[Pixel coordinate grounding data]
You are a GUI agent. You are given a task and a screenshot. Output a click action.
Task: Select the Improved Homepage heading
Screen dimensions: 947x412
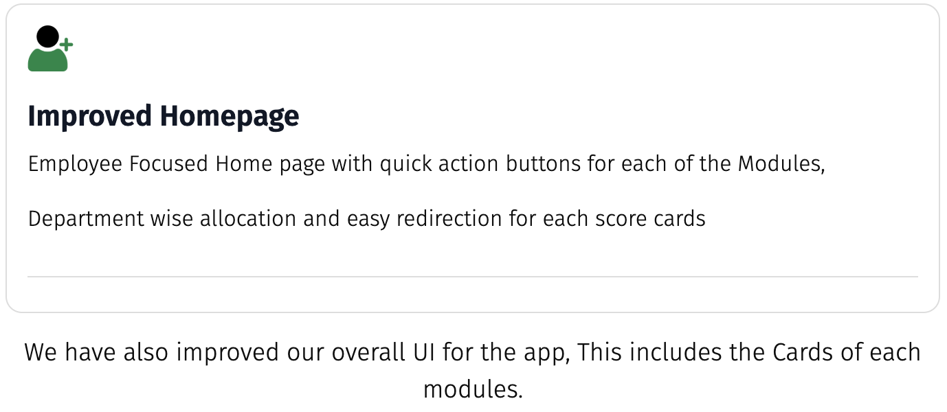click(x=163, y=116)
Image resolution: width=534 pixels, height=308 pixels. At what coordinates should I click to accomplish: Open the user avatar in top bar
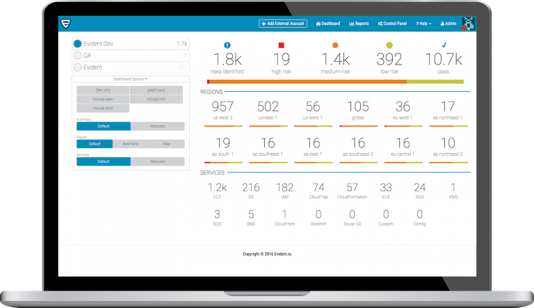tap(468, 24)
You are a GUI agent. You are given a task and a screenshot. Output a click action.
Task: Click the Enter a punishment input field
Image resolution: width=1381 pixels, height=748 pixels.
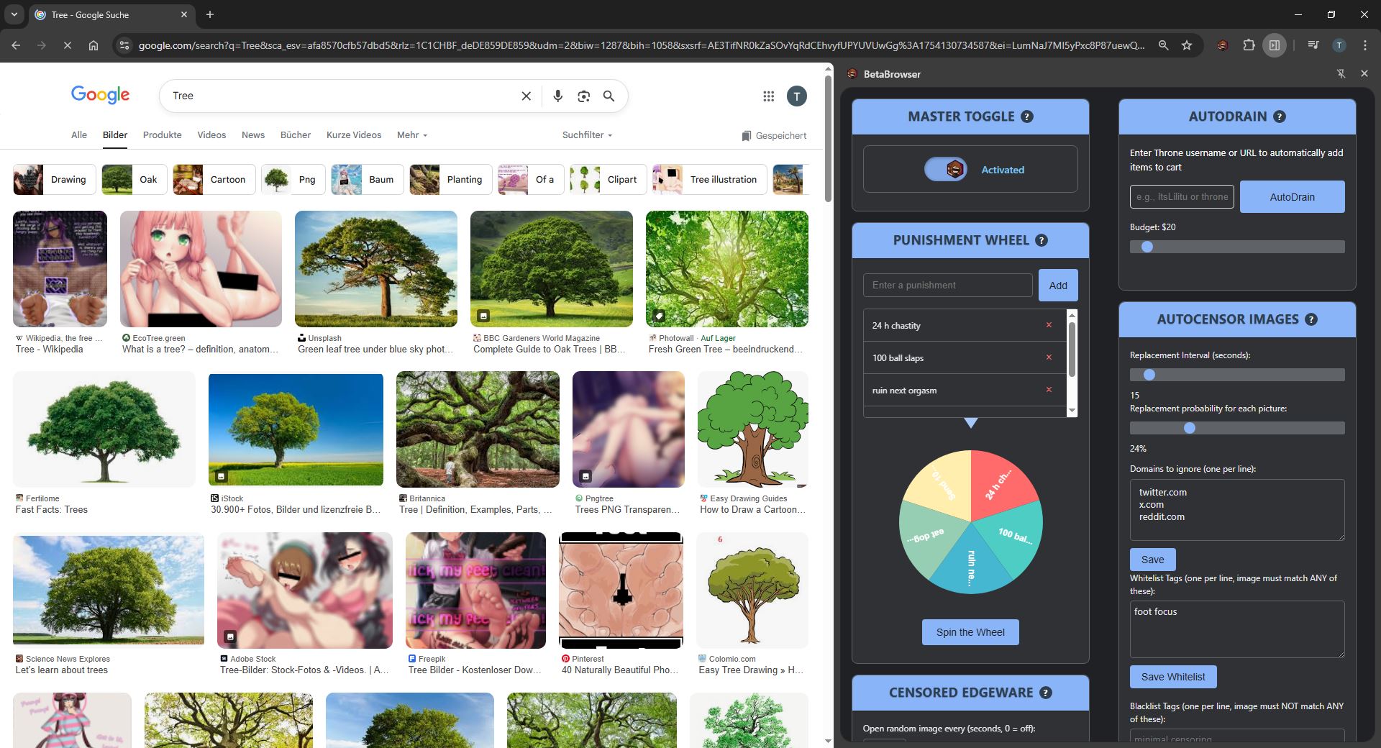click(x=948, y=285)
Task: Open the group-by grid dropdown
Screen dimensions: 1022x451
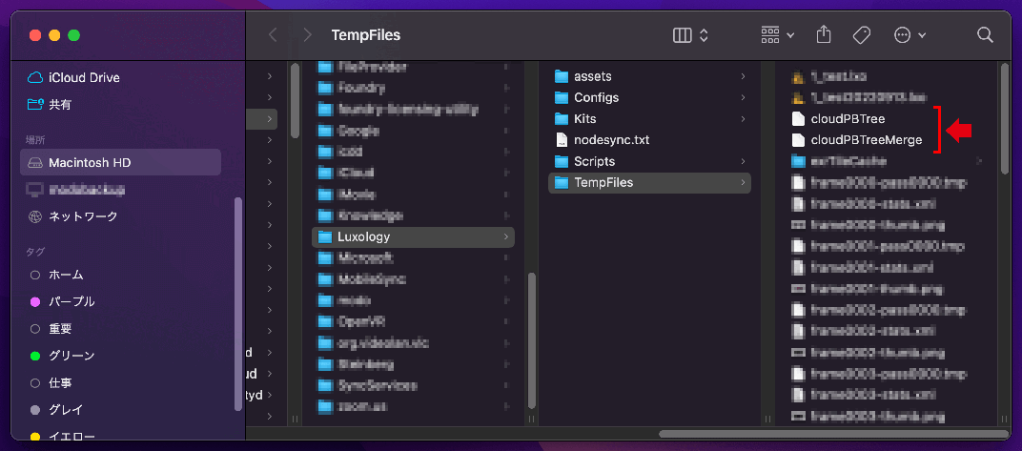Action: tap(778, 35)
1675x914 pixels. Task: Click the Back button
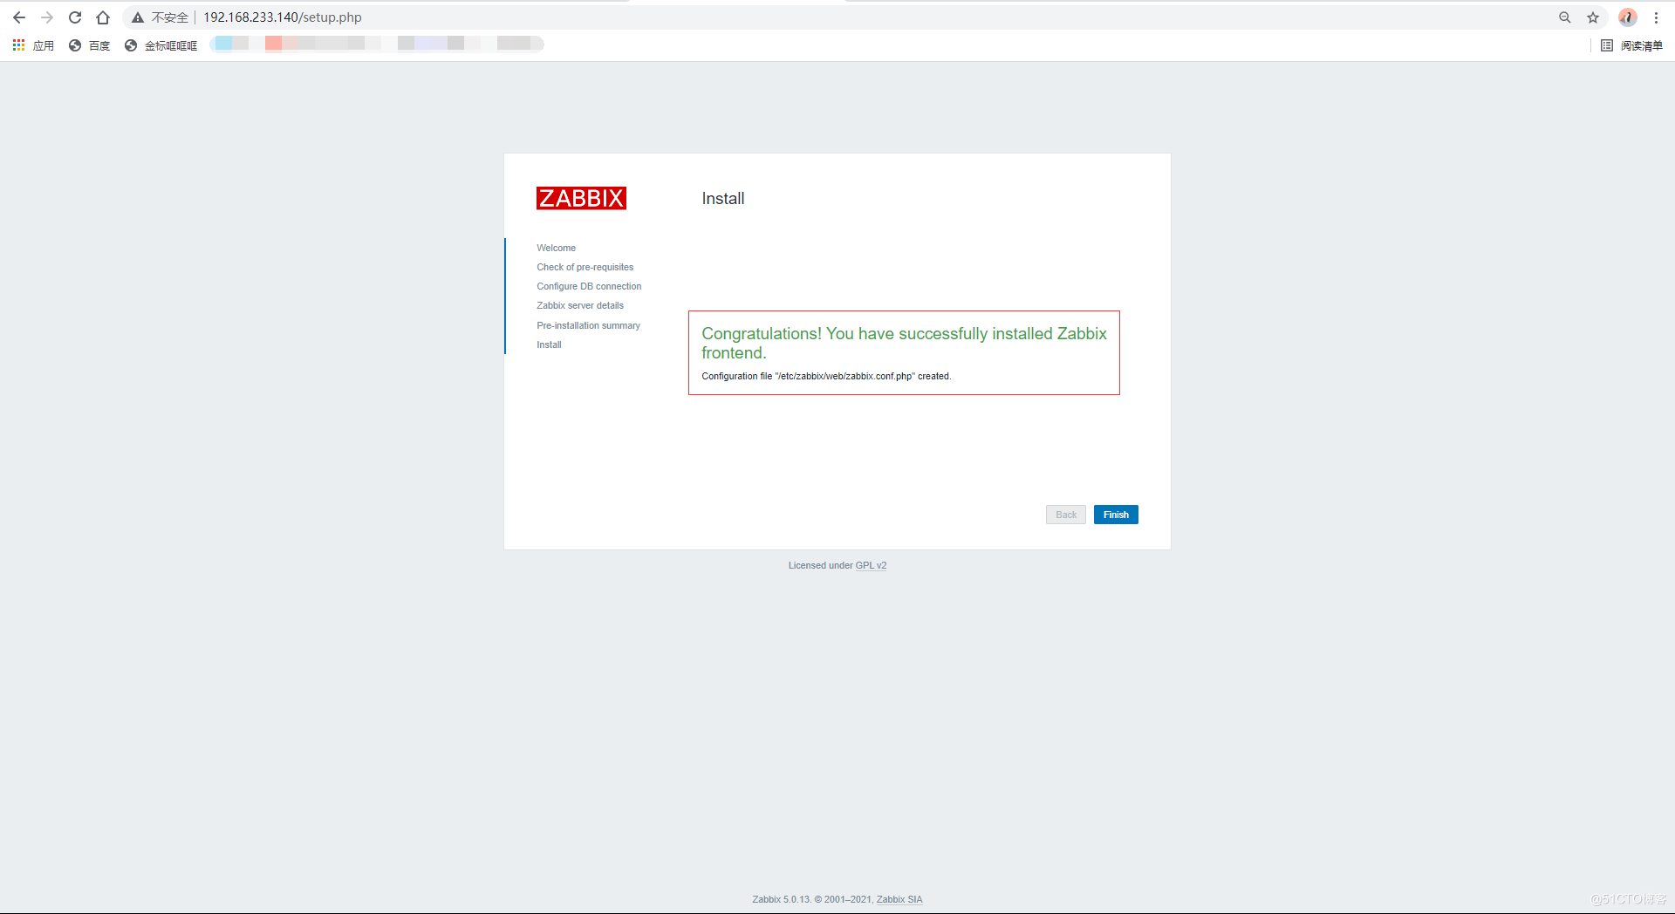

* Task objective *
Write the lines above out again exactly, without any of their pictures.

* Response *
You are a GUI agent. You are given a task and a screenshot. Output a click action.
Task: Select the Improved Homepage heading
Screen dimensions: 947x412
click(x=163, y=116)
Image resolution: width=534 pixels, height=308 pixels. At what coordinates should I click to accomplish: Open the user avatar in top bar
tap(468, 24)
You are a GUI agent. You are given a task and a screenshot. Output a click action.
Task: Click the Enter a punishment input field
Image resolution: width=1381 pixels, height=748 pixels.
click(x=948, y=285)
Task: Open the group-by grid dropdown
Screen dimensions: 1022x451
Action: tap(778, 35)
1675x914 pixels. Task: Click the Back button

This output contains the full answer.